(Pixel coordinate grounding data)

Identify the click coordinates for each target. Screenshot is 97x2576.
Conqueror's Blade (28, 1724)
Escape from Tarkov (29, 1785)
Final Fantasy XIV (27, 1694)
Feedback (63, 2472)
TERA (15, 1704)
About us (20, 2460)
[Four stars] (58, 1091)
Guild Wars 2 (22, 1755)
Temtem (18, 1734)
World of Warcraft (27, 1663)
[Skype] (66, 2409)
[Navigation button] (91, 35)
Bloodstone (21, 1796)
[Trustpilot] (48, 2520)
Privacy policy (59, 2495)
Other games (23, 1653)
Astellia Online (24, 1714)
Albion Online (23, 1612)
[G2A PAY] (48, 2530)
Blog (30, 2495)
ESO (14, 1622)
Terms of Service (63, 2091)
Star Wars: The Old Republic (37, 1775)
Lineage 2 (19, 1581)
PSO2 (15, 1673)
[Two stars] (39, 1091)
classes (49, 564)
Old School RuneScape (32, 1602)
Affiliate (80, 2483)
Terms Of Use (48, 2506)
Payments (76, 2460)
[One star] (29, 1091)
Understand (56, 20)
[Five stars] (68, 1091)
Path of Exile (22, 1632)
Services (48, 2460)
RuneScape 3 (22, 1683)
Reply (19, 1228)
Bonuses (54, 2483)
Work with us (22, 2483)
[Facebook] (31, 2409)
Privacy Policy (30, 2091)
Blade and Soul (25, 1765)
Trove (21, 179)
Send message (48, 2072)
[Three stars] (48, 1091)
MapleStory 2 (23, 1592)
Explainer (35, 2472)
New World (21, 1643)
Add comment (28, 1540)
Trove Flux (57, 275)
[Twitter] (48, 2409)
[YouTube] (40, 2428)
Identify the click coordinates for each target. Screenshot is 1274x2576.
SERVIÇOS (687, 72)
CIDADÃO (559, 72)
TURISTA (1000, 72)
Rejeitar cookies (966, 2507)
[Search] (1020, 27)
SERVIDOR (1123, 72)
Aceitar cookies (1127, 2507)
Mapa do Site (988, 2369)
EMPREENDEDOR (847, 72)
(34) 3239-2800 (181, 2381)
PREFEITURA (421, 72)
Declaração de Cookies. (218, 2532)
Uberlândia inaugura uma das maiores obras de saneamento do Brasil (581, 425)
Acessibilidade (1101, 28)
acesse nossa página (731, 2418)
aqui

_Work order:_ Nothing outside the span should appear: transcribe the lines from the one containing "TURISTA (1000, 72)" through the last line of the records.

_Output of the exercise:_
TURISTA (1000, 72)
Rejeitar cookies (966, 2507)
[Search] (1020, 27)
SERVIDOR (1123, 72)
Aceitar cookies (1127, 2507)
Mapa do Site (988, 2369)
EMPREENDEDOR (847, 72)
(34) 3239-2800 (181, 2381)
PREFEITURA (421, 72)
Declaração de Cookies. (218, 2532)
Uberlândia inaugura uma das maiores obras de saneamento do Brasil (581, 425)
Acessibilidade (1101, 28)
acesse nossa página (731, 2418)
aqui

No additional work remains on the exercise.